I solved the problem by approximately the same method, taking several days beyond the end of the contest to do so. The main difference in my method is that I used coordinate compression on the array, rather than using directly the observation that all solutions were of Ai ± 1.

Can anyone see why my solution fails with Wrong Answer? Solution: 53410051 | CodeChef

Try

1
6
6 2 2 6 4 1


we can use seg tree also instead of difference array to have range add and queries?

Yes, but it’s pretty overkill.

Thank you for pointing out this case, which I overlooked!

Lol even I did the same

Can you please explain the lower_bound() logic as well as the difference array logic?

@beruboiv I just took lower_bound() to mean a binary search to find the low end of the included values in any one ascent/descent in the sequence, and similarly upper_bound() is the top end.

So for example if possible values are 1,3,4,5,6,7, 9 and we have a step from 4 to 8, we binary search for 4 and add one from above there (lower_bound) then binary search for 8 and end the increment at 8 (upper_bound). In direct update this would be adding one to frequency entries for 5,6,7 but in the difference array we just increment the entry for 5 and decrement at 9.

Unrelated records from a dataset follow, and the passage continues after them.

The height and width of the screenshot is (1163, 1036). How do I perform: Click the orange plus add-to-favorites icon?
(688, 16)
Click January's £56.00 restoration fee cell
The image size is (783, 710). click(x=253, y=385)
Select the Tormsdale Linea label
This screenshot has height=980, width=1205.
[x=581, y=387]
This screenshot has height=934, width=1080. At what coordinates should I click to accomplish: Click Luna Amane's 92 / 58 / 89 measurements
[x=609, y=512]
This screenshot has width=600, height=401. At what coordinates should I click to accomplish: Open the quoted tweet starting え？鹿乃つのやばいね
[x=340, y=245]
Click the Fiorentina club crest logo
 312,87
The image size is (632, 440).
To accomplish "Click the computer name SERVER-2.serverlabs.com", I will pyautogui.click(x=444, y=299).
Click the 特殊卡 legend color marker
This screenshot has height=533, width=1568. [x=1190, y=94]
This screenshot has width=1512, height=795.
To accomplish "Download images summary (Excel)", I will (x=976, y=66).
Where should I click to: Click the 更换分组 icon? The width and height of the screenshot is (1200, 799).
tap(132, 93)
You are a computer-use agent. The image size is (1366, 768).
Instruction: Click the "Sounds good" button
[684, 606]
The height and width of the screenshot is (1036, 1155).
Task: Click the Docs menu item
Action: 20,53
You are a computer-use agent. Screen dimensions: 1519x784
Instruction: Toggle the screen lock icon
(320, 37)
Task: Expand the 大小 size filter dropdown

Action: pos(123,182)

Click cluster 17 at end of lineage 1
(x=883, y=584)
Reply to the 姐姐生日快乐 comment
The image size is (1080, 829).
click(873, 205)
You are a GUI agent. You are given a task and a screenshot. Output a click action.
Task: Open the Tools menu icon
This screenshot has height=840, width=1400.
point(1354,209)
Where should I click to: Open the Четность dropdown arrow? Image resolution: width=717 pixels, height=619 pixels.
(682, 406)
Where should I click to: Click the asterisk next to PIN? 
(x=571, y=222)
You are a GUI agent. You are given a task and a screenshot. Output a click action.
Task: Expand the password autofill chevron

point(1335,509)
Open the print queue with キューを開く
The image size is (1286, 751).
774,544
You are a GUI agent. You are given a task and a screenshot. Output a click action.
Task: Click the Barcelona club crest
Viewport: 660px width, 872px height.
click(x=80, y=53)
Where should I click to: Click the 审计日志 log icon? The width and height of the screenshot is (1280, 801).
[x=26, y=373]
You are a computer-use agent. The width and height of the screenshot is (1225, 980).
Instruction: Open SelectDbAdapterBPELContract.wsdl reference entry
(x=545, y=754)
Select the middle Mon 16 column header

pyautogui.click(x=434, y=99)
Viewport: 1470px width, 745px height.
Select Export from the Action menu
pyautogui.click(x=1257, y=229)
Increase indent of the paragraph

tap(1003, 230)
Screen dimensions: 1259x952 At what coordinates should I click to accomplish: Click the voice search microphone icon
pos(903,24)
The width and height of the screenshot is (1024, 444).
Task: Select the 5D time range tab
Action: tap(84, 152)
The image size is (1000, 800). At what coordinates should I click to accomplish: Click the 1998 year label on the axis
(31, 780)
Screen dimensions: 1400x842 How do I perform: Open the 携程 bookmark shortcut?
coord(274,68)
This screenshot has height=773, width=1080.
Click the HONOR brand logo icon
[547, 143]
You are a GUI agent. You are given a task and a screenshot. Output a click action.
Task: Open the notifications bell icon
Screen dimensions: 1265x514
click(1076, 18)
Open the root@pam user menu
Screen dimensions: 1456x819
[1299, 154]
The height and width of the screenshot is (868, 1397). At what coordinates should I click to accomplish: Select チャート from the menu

In my code below clean is the reduced sequence, poss is the possible values for m/M values and diff is the frequency difference array.

    # count crossings
last = clean.pop()
while clean:
curr = clean.pop()
if curr > last:
diff[bisect_right(poss,last)] += 1
diff[bisect_left(poss,curr)] -= 1
else:
diff[bisect_right(poss,curr)] += 1
diff[bisect_left(poss,last)] -= 1
last = curr


Hello. Could you please give other testcases.

My program gives right answer to your testcase. It does give right answer for the example input.
It gives correct answers for my personal inputs…
But it doesn’t pass the check…
I don;t know why. Perhaphs it takes too much time, but they say i print wrong answers not exceed time limits.